Avenida Paulista, duas da tarde, em frente ao vermelhão do Museu de Arte de S. Paulo. Lula, Haddad e Alckmin estão para chegar ao último comício da campanha que vai meter marcha e festa até à Praça Roosevelt, e ali já está montado um bafafá de júbilo e celebração. Estrepitam canções de campanha por todo o lado, gritaria assuada, tremulam bandeiras, é um escarcéu colorido vermelho-amarelo, há centenas de bancas montadas no chão com t-shirts, bonés, balões, bandeiras a dizer "Faz o L", "Paz Amor e Lula", "Lula é","Lulei", já são milhares as pessoas ali a relampejar e a rir mas chegam cada vez mais e no vespeiro das seis pistas de alcatrão da Paulista zarpam os carros a apitar com estrépito nas duas direções. Estão 30 graus.

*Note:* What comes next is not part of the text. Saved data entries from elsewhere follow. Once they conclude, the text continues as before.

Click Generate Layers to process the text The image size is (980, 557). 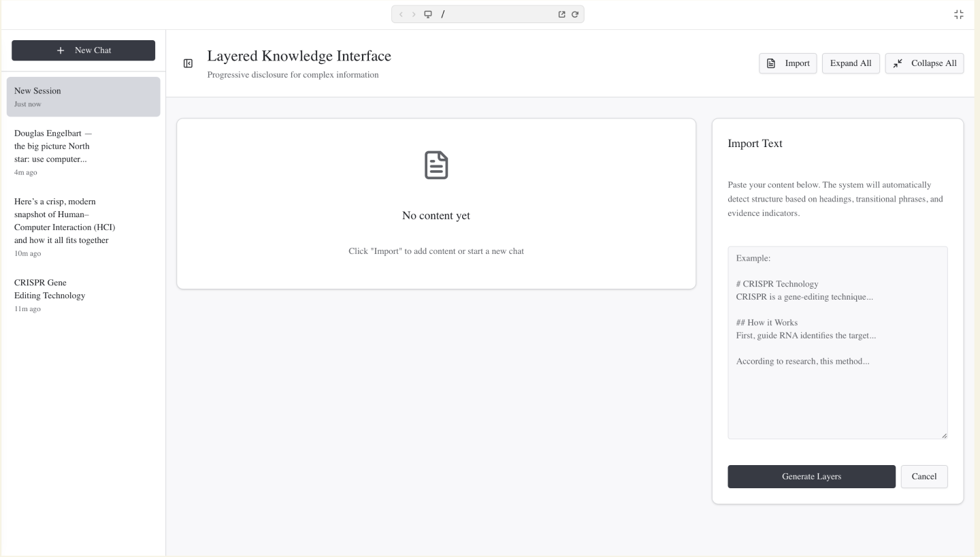(x=811, y=477)
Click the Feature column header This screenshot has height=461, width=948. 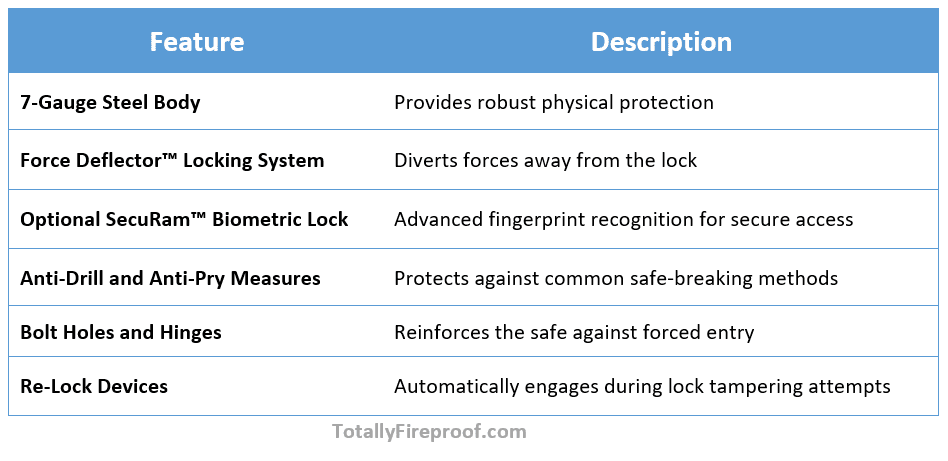point(197,42)
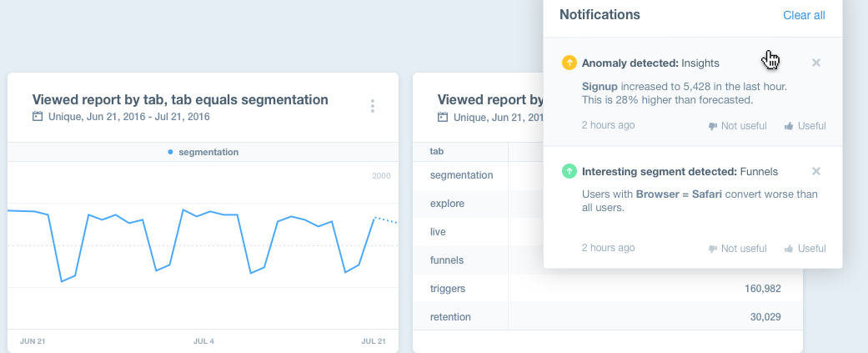Toggle the segmentation series in chart legend
The height and width of the screenshot is (353, 868).
coord(203,152)
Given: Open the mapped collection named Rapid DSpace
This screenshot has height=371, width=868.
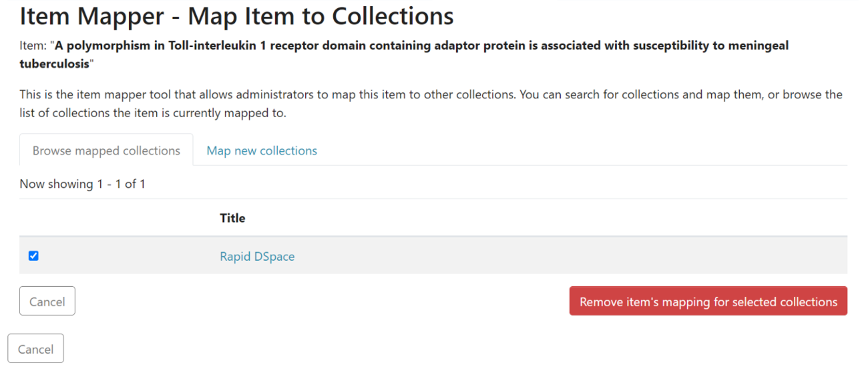Looking at the screenshot, I should (257, 256).
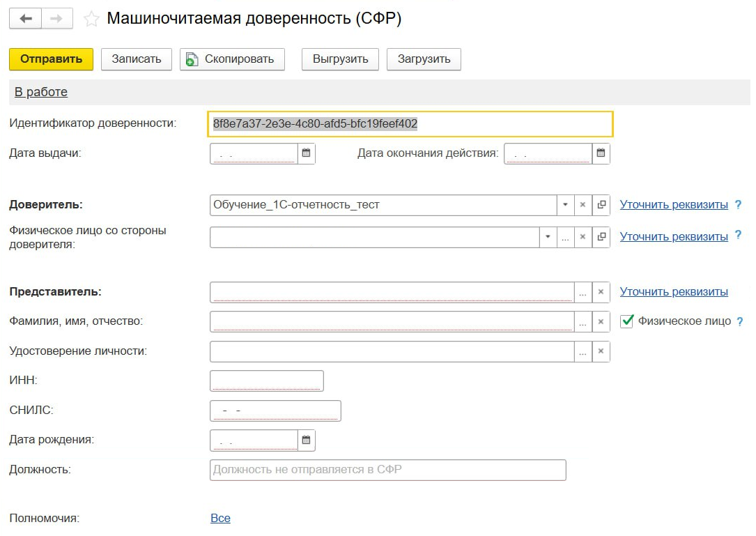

A canção que mais se ouve a berrar, além do "Oh lá lá", que aqui é "Lula-lá", é o estrondoso hit "Tá na hora do Jair já ir embora", a música anti-Bolsonaro que esta semana trepou o top das paradas no Spotify. É um alegre piseiro, vertente do forró, que canta assim: "Tá na hora do Jair, tá na hora do Jair, já ir embora, arruma suas malas, dá no pé e vá-se embora (tchau!)", que põe toda a gente a abanar. Os únicos parados e impávidos são os soldados cinzento-verde da Polícia Militar e os sem-abrigo dopados deitados junto ao Parque Trianon. Todos os outros se agitam soberbos no transe da exaltação.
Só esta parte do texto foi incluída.